→ Sección del documento

Nunca he entendido por qué el pesimismo crítico y la negatividad desesperanzada gozan de tanto prestigio en el mundo intelectual. Si no puedes ser muy profundo, intenta parecerlo siendo muy cenizo. De todas maneras, déjame hacer una precisión sobre qué significa esperar. No habría ninguna esperanza si no hubiera incertidumbre y por tanto un cierto temor a que no se cumpla lo esperado. Se trata de una expectativa que no se deriva ni de la experiencia ni del conocimiento. El optimismo, el pensamiento positivo, son actitudes subjetivas que aumentan la verosimilitud de que acontezca lo esperado; la esperanza no facilita su satisfacción y puede recompensar también a quienes no la tienen. Al optimista no le sorprenden los buenos resultados; al esperanzado, sí.

→ Tareas por hacer
A. En el texto sobre la esperanza y el optimismo, ¿a quién no le sorprenden los buenos resultados?
B. Continúa el texto sobre la esperanza y el optimismo a partir de su última frase.

Registros guardados
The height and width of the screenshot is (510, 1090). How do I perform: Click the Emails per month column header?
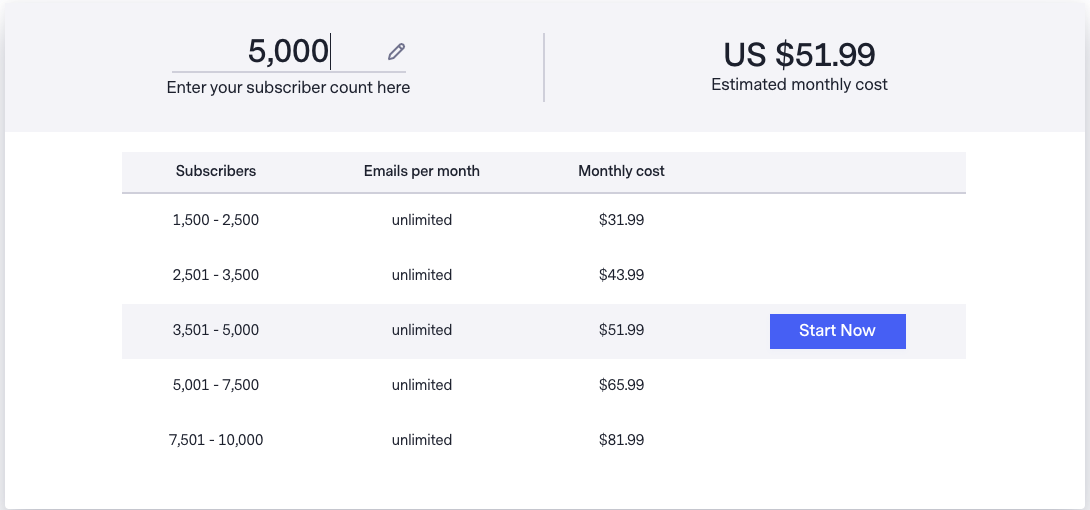coord(422,171)
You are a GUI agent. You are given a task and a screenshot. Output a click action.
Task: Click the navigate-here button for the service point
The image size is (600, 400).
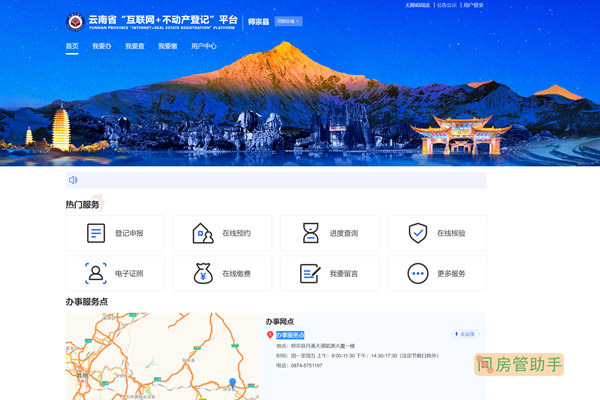[x=466, y=334]
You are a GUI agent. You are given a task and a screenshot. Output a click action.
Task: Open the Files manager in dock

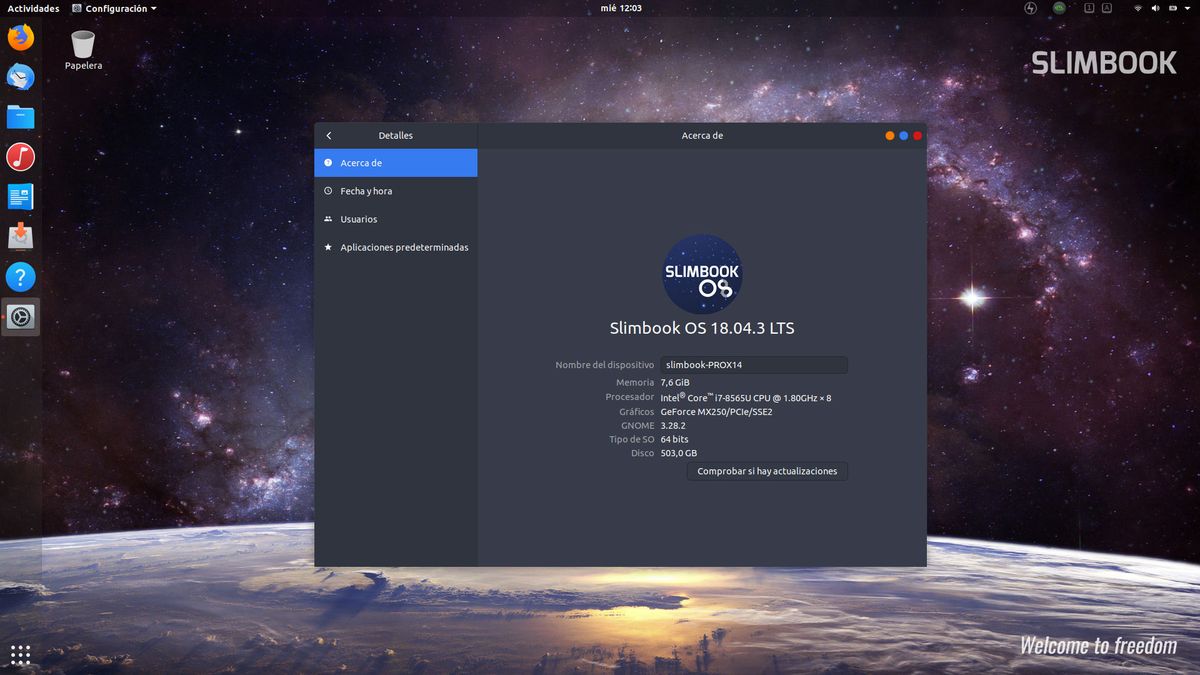[x=21, y=117]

→ Respuestas por tarea
A. Al optimista.

B.
Se debía haber jugado la final de Copa el pasado mes de abril. ¿Si se llega a jugar, quién cree que la ganará?
Soy agnóstico en materia futbolística, de manera que me da igual. Lo único que me interesa es cómo la gente puede perder la ecuanimidad en torno a un espectáculo de unas personas luchando por un único balón, cuando todo podía haberse resuelto dando un balón a cada uno. Lo comprendo porque yo también tengo otras aficiones de las que no soy capaz de dar razón, como subir montañas para luego tener que bajarlas.